🤖 AI Summary
To address the challenges of multi-step procedural task comprehension and weak error detection among middle school students, this paper introduces the first context-aware multimodal virtual assistant designed specifically for pedagogical settings. Methodologically, it integrates video-driven automatic task graph construction with a joint training framework leveraging multimodal large language models, enabling real-time screen/video stream analysis, natural language interaction, and dynamic task-state modeling. Key innovations include video–text alignment pretraining, online visual stream processing, and interpretable task graph reasoning. The system achieves state-of-the-art performance on four core benchmarks—task identification, action recognition, next-step prediction, and plan prediction—and significantly outperforms baselines on two novel automated error identification subtasks, demonstrating its effectiveness in deep semantic understanding of learning processes and fine-grained anomaly diagnosis.
📝 Abstract
The improved competence of generative models can help building multi-modal virtual assistants that leverage modalities beyond language. By observing humans performing multi-step tasks, one can build assistants that have situational awareness of actions and tasks being performed, enabling them to cater assistance based on this understanding.
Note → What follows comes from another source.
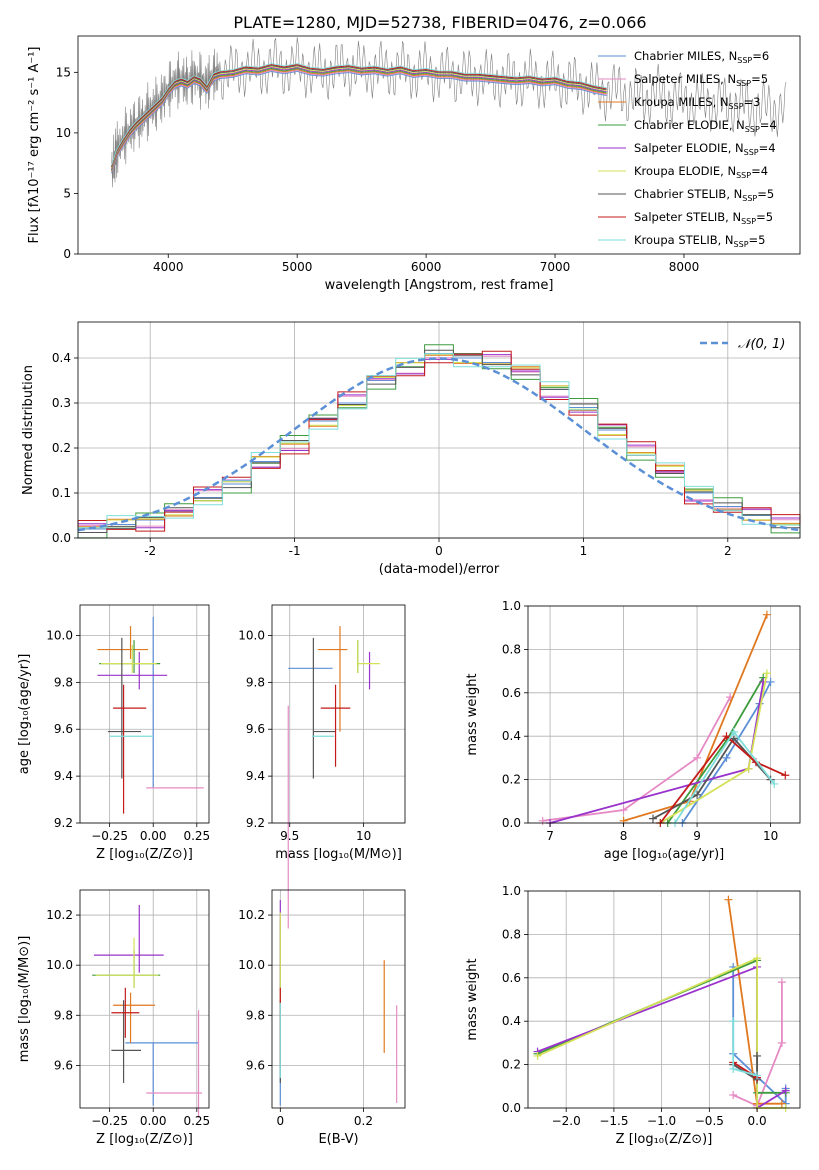 This screenshot has width=819, height=1170. I want to click on y-tick-label: 1.0, so click(512, 891).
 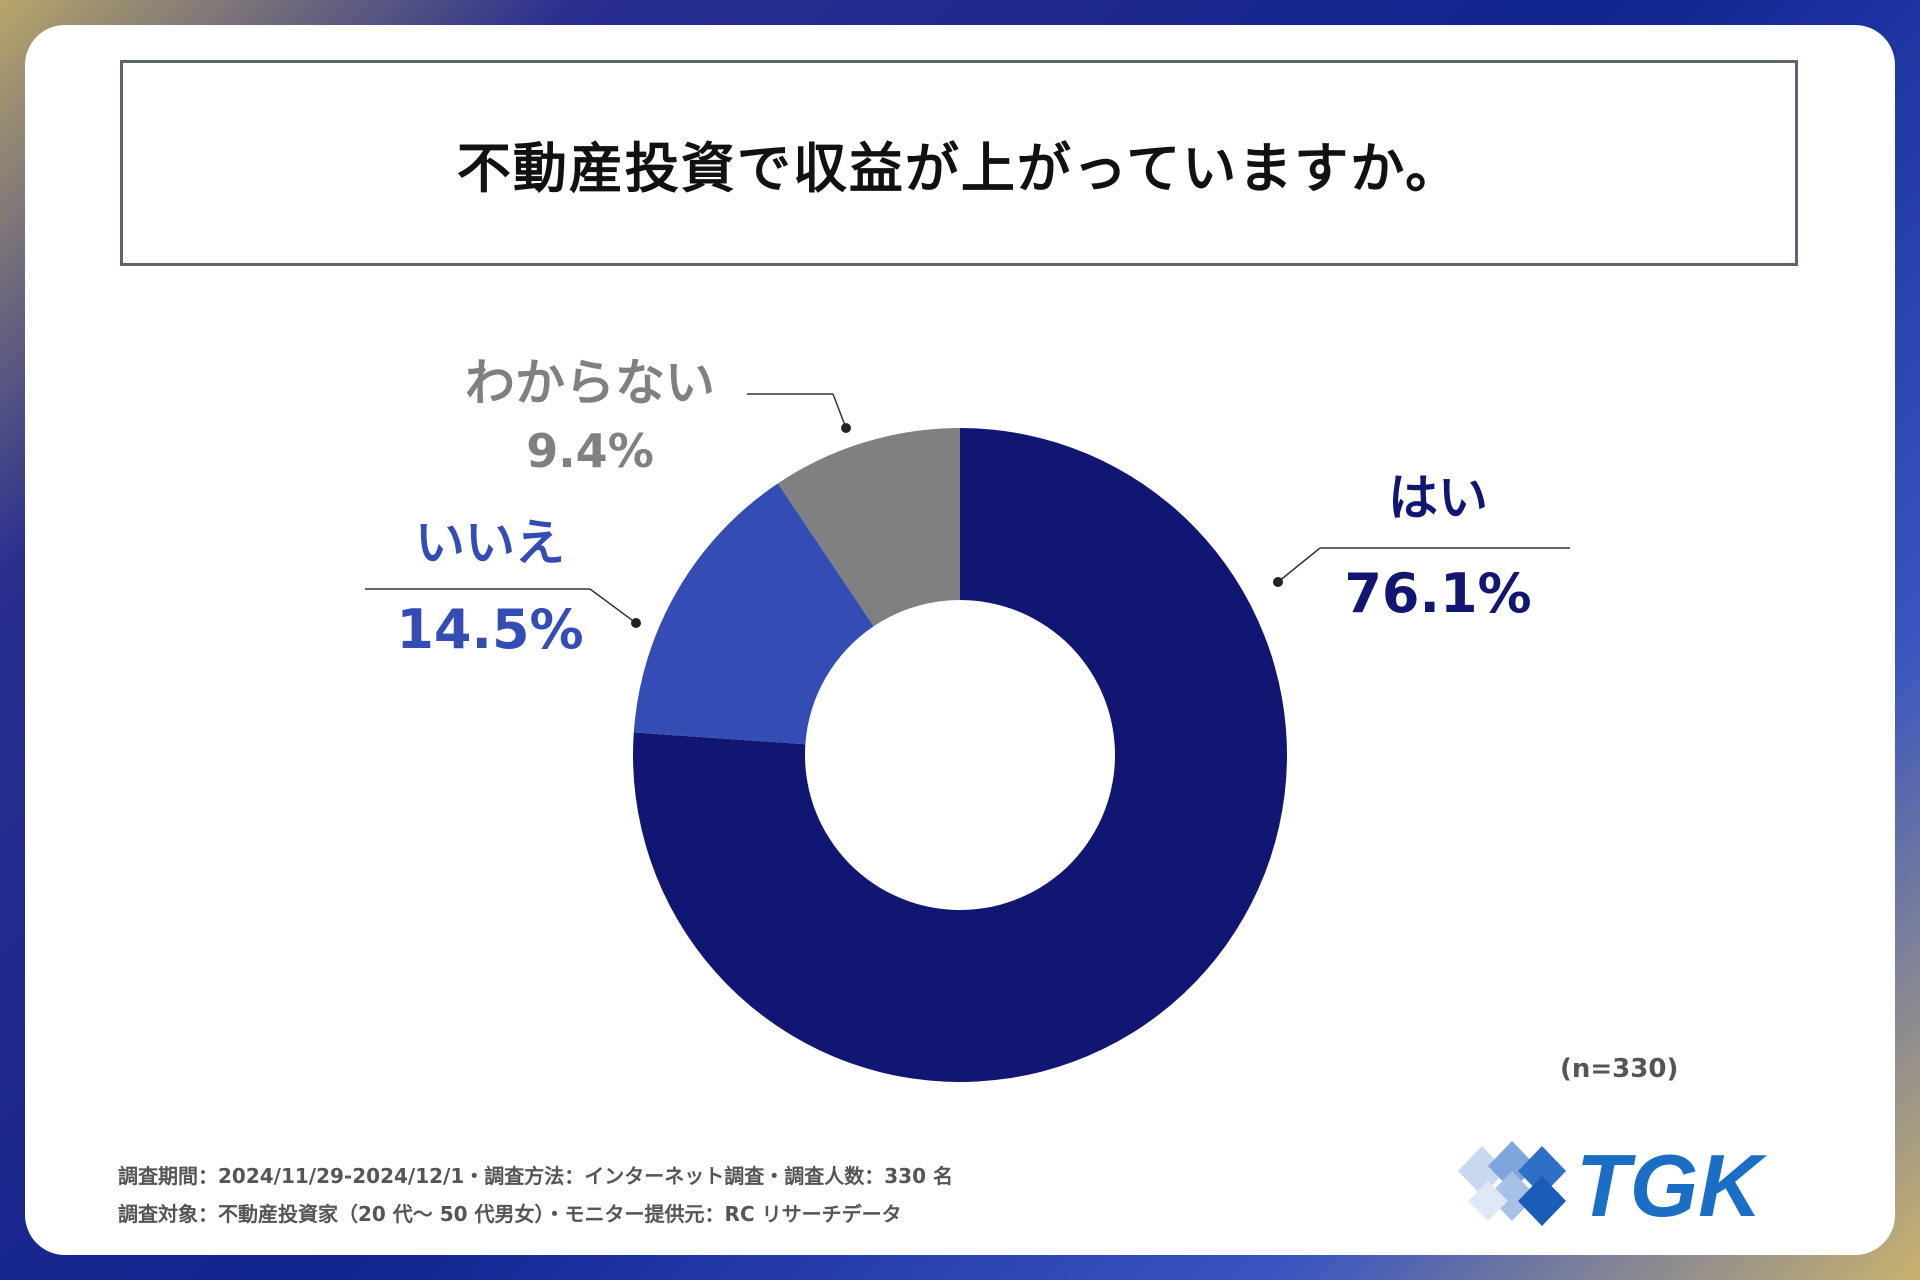 I want to click on value-unknown: 9.4%, so click(x=590, y=451).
In this paper, we develop a Context-aware Instructional Task Assistant with Multi-modal Large Language Models (InsTALL) that leverages an online visual stream (e.g. a user's screen share or video recording) and responds in real-time to user queries related to the task at hand. To enable useful assistance, InsTALL 1) trains a multi-modal model on task videos and paired textual data, and 2) automatically extracts task graph from video data and leverages it at training and inference time. We show InsTALL achieves state-of-the-art performance across proposed sub-tasks considered for multimodal activity understanding -- task recognition (TR), action recognition (AR), next action prediction (AP), and plan prediction (PP) -- and outperforms existing baselines on two novel sub-tasks related to automatic error identification.